30 – BRÉSIL – La Présidente Dilma Rousseff a peut-être été le chef de l’État qui avec plus grande promptitude et de manière plus systématique a répondu aux manifestations de rue dans ce dernier siècle. Et néanmoins, les protestations l’ont punie avec une chute de popularité comme on ne voyait pas au Brésil depuis l’arrivée de la démocratie en 1985. Une recherche réalisée vendredi et samedi avec 4.717 personnes dans 196 villes révèle que son image a plongé de 57 à 30% en seulement trois semaines. 81% des interviewés soutiennent les manifestations et 65% estiment que ces manifestations ont apporté plus de bien que de mal. Mais aucune de ces améliorations n’est attribuée à la gestion de Dilma Rousseff. La présidente, qui a déjà été sifflé trois fois lors de l’ouverture la Coupe des Confédérations, a décidé de ne pas assister au Stade Maracana lors de la finale dimanche entre le Brésil et l’Espagne, remportée par le Brésil par 3 buts à 0 et qui s’est transformée, au bout du compte, en round d’observation entre le mouvement de contestation sociale qui déferle sur le pays depuis plus de 3 semaines et le pouvoir.
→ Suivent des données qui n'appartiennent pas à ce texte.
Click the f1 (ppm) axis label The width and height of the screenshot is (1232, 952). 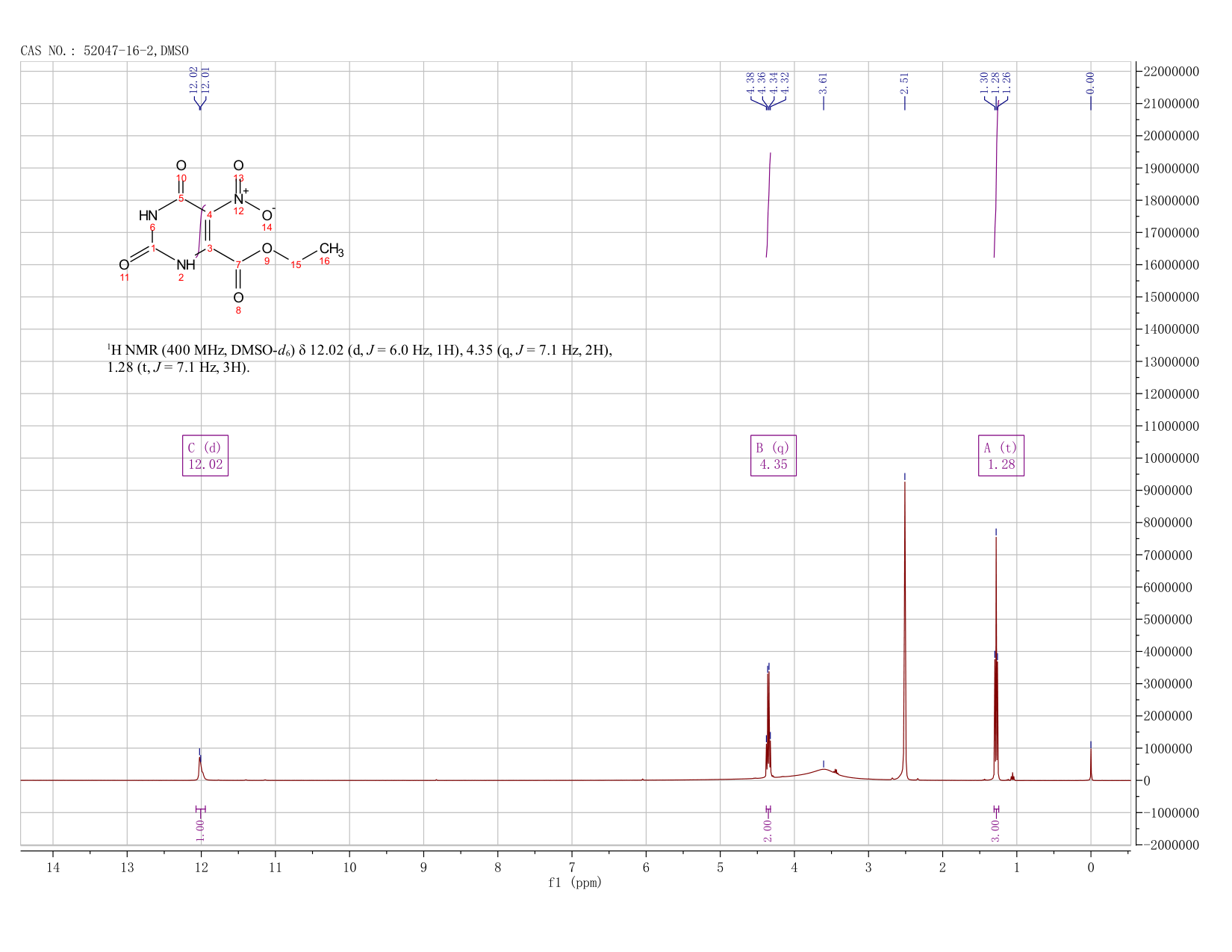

À peine 5 000 personnes ont défilé aux abords du stade, près du centre de Rio de Janeiro. Quelques heurts ont eu lieu dans la soirée au terme d’un deuxième cortège rassemblant moitié moins de manifestants. D’autres groupes ont manifesté dans la journée à Sao Paulo et Belo Horizonte, bloquant des routes et édifices publics. Les protestations au Brésil au lieu de diminuer se sont transformées un phénomène national.